→ Work request: Starting at the line with "Viewport: 1456px width, 819px", retype every line through the end of the listing exactly as written, and nothing before it.
(Available records)
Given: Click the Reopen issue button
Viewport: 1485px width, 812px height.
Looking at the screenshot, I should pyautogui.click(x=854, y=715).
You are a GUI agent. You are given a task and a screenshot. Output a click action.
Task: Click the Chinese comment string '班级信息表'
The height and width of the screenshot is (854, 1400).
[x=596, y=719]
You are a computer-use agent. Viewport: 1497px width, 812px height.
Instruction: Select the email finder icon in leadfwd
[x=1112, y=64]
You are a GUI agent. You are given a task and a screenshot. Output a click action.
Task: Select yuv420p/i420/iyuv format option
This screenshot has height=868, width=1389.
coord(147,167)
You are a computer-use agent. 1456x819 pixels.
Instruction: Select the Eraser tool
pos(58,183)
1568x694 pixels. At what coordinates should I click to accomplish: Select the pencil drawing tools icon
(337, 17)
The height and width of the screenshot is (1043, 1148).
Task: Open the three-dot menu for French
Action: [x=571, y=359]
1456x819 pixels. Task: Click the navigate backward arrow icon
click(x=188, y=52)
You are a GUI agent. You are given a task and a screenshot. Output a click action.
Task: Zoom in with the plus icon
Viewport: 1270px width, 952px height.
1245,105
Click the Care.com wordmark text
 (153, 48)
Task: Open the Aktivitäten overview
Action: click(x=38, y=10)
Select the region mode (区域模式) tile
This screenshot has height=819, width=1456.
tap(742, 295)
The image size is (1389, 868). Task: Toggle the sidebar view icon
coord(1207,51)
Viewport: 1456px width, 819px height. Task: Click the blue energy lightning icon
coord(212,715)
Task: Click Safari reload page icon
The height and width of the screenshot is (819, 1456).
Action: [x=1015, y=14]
(End Available records)
→ Your solution:
Viewport: 1456px width, 819px height. Task: Click the blue energy lightning icon
coord(212,715)
Task: Click Safari reload page icon
The height and width of the screenshot is (819, 1456).
Action: [x=1015, y=14]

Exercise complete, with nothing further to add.